Can you explain what the difference is between the timing of console.logs of these two, and why?

🎯 Success criterion: You can explain the output of demo 2

Promises have independent .then callbacks. A promise is responsible for calling its own callback.

Predict what will happen when you run demo 2.

See if you can explain this using the concepts from demos 0 and 1.

🎯 Success criterion: You can articulate the relationship between Promise<void> and the typing of the .then callback parameter

In demo 3, we're storing the result of sleep(5000) in a variable, promise. You should be able to hover over it in VS Code and see that it is typed as Promise<void> - which is, indeed, the return type of sleep(5000).

In printWithDelay, we pass the .then method a callback with zero parameters.

In printWithDelayAndResolvedValue, we pass the .then method a callback with a single parameter. Here, we're calling it resolvedValue, although it is more common to see res ('result') in the wild.

If you hover over resolvedValue in VS Code, you'll see that TypeScript has inferred that its type is void. This is directly related to Promise<void> which promise has - a type which means "this is a Promise that has a void (absent) resolve value".

(We'll see shortly that you can also have, e.g., Promise<string> - a promise which has a resolve value of string type.)

In printWithDelayAndTypedCallback, we:

1. Define two functions, one with a singleParam: void and one with a singleParam: string
2. Pass one of them as a callback function to the promise's .then

TypeScript lets us pass callbackVoidParam to our promise.then, but it stops us from passing callbackStringParam - because a Promise<void> is incompatible with a .then callback which is typed for a string.

🎯 Success criterion: You can explain the difference between the Promise<string> and Promise<number> types

wrapInPromise is a function that wraps a value in a Promise that resolves after a given number of milliseconds. (The implementation is not important.)

If you hover over the variable promise:

const promise = wrapInPromise({ wait: ms, value: "hello world!" });

You'll see that promise is typed as Promise<string> - it's a promise that resolves to a string value, which you can see by hovering over resolveValue in the promise's .then callback.

Comment out the declaration of promise and de-comment one of the other two.

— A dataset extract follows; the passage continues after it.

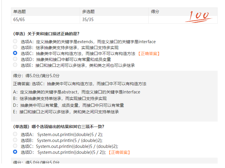
Task: Click the 多选题 column header
Action: pyautogui.click(x=88, y=12)
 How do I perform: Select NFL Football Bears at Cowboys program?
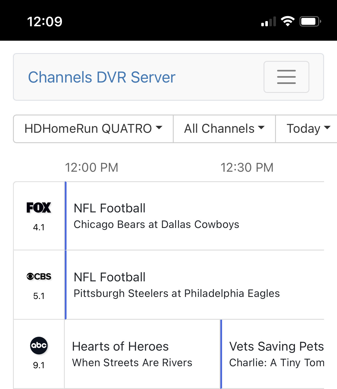tap(156, 216)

You'll see that the type of value - let's call it T - feeds through into Promise<T> and the type of resolvedValue.

🎯 Success criterion: You can explain what promise chaining looks like

The return value of a Promise's .then is itself another Promise.

You can see this in printWithDelay by hovering over in VS Code variables of promiseOne, promiseTwo and promiseThree.

Run the demo and inspect the output.

We can take advantage of how .then returns another promise if, for example, we have a series of asynchronous operations that must be run in a certain order (e.g. because a later one relies on the results of a former).

(printWithRepeatedDelay adds in a simulated delay between the chained console.logs.)

It is uncommon to assign the return value of consecutive .thens to separate variables (promiseOne, promiseTwo...).

De-comment the second implementation of printWithDelay and comment out the first implementation.

This pattern of promise.then(() => doSomething()).then(() => doSomethingElse()) is known as promise chaining.

🎯 Success criterion: You can explain the typing of subsequent resolved values in a promise chain

There is a relationship between the return value of a .then callback and the typing of its resultant promise.

See if you can work this out by using VS Code's type previews to look at:

• the type of each promise
• the type of each res

printWithTransformationsChained shows the same thing idea in a promise chaining context.

🎯 Success criterion: You can describe promises as 'pending' or 'fulfilled'

Run demo 7.

You'll see information about the four promises being logged out, e.g.:

[
  Promise { <pending> },
  Promise { 'hello world' },
  Promise { <pending> },
  Promise { [ 'a', 'b', 'c' ] }
]

where, in the above output, there are two Promises which are fulfilled (and therefore have triggered their .then callbacks) and two Promises which are pending (and have not yet triggered their .then callbacks).